Real-Time Rendering » Blog Archive » This and That said,
November 20, 2008 @ 8:52 pm
[…] Christer Ericson’s article on dealing with grouping and sorting objects for rendering is excellent. It mostly depends on input latency, but has concepts that can be applied in immediate mode. […]
kenpex said,
December 5, 2008 @ 12:29 am
As you know that’s also the way Lost Planet renders things: http://meshula.net/wordpress/?p=112
slaaitjuh said,
June 15, 2009 @ 8:10 am
Hi,
I was just wondering how you would imagining something like Hardware Instancing in this system, since you are not dealing with depth anymore at that point… (well you are, but instances are not per definition in the same depth area)
nice article btw, looking into it. Looking at implementing it for XNA!
slaaitjuh said,
June 15, 2009 @ 9:29 am
Oh, and second question, how do you deal with shader parameter changes? For example, if you have a shared view / projection matrix and you want to render shadow maps (different view / project) or some security camera…
how do you trackback the material parameters?
christer said,
June 15, 2009 @ 9:04 pm
slaaitjuh, hardware instancing (or any other case where you need to effectively invalidate depth sorting, when depth is part of the sort key) is handled by assigning those draw calls a “unique depth”. Whether this is actually a unique depth in the depth field or done by inserting a separate bit above the depth field to turn the depth field into a “unique identifier” field, or some such, that’s up to you.
For your second question, recall I said “array of (key, value) pairs”. The value is a pointer to your draw call or similar where you have the material/state information available. Shader parameter changes you keep track of by doing a “diff” of the material/state information as you go from one array entry to the next.
Dietepiet said,
July 18, 2009 @ 1:58 am
Hi,
You said that on a PS2 you did no sorting at all while on the PS3 you did full sorting. Now I was wondering, if instead of re-inserting each render call each frame I only inserting them when they become visible and removing them when they become invisible. Then, each frame, the render queue will be pretty much the same as last frame. So instead of a full quick sort, I may use a very simple sort and only perform a few iterations to keep the queue more or less sorted.

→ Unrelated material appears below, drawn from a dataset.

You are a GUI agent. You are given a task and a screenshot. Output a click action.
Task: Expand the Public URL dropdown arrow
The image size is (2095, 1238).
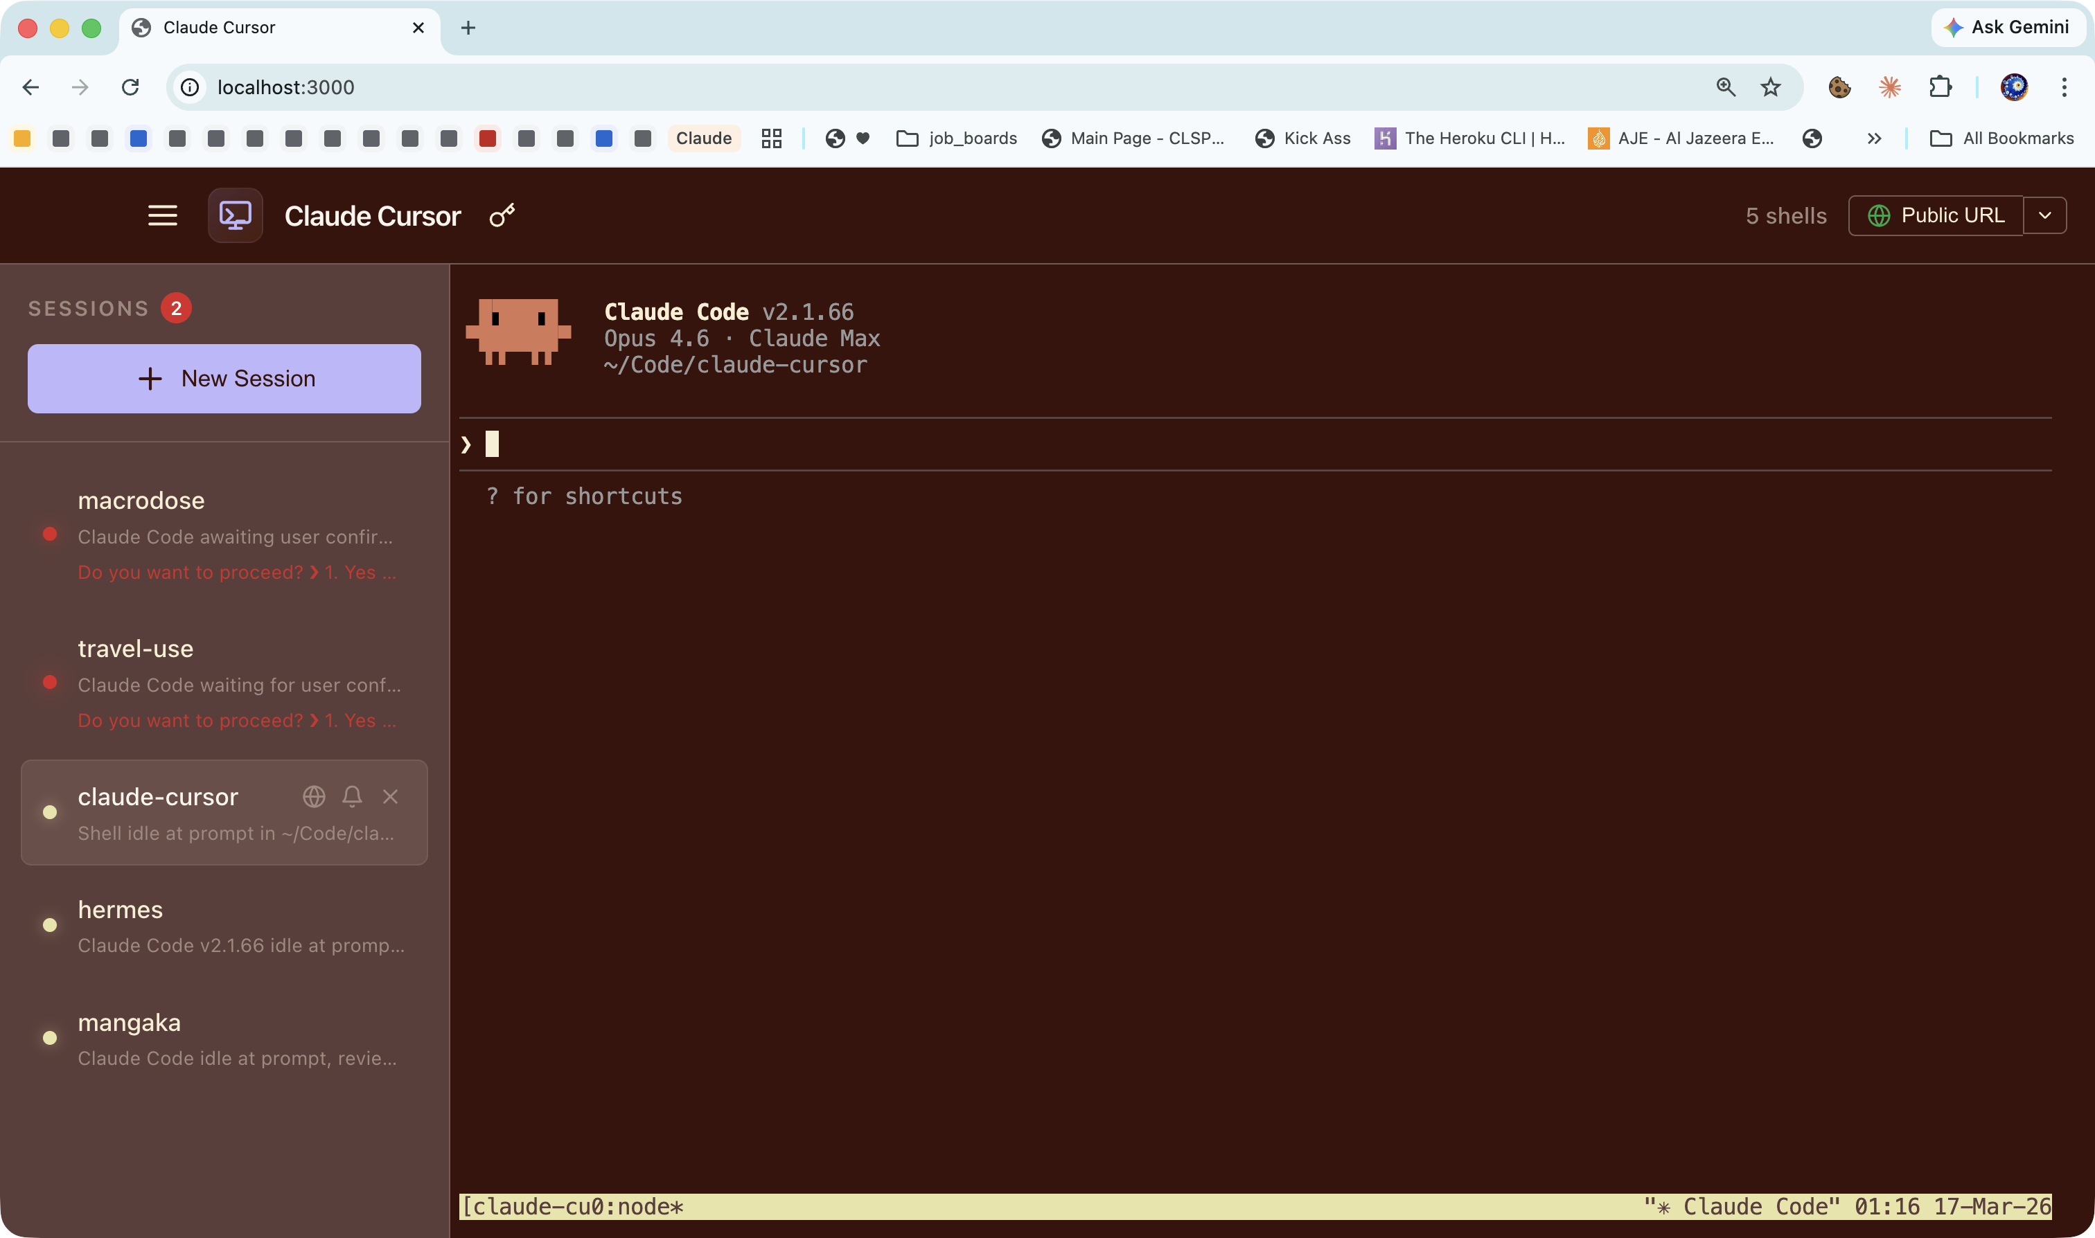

Of course this is harder as you have to keep track of all render calls over multiple frames. Do you think this gives a significant saving on a current PC?
christer said,
July 18, 2009 @ 11:42 am
Dietepiet, read again; we did sort on the PS2, only we used bucket sorting. It is within the buckets we didn’t sort on the PS2. Not sorting within buckets was not a big deal on the PS2.
I doubt very much that there are any benefits to do incremental sorting. First, the code would become much more complex, which makes it hard to maintain and increases the likelihood for bugs. Second, the sorting just isn’t a bottleneck so why spend time on a more complicated solution if you don’t have to.
Threaded Renderer « luminance said,
August 25, 2009 @ 12:54 am
[…] basic approach is primarily inspired by Christer Ericson’s post about the approach he uses for ordering draw calls. Some other useful sources of information were Tom Forsyth’s post about the cost of […]
bakura said,
September 27, 2009 @ 7:59 am
I really like the idea. From what I understand, it allows to completely deffers the rendering at the end of the frame. For instance, iterating over all the passes but no directly make draw calls but only create render and state commands, and store them into a render queue. Then, when the iteration of the render passes is over, we can sort the commands of the render queue and call each commands. I’ve thought of adding a render pass parameter in the key, so that inter-dependance between passes is also handled. And when all the commands are iterated, we can now prepare the next frame by generating new commands. Sounds good.
I’m gonna take an example, please correct me if I’m wrong. You want to generate one shadow map per each light. You could create some commands that update the current light matrix, then render commands for the whole geometry, then another command that would update the light matrix,and again render commands… (but a lot of render commands would be duplicated :(.
However I have many problems still to solve (how to correctly update uniform variables…) but does it sound like a good idea ? Or generating many render and state commands like this sound too complicated ?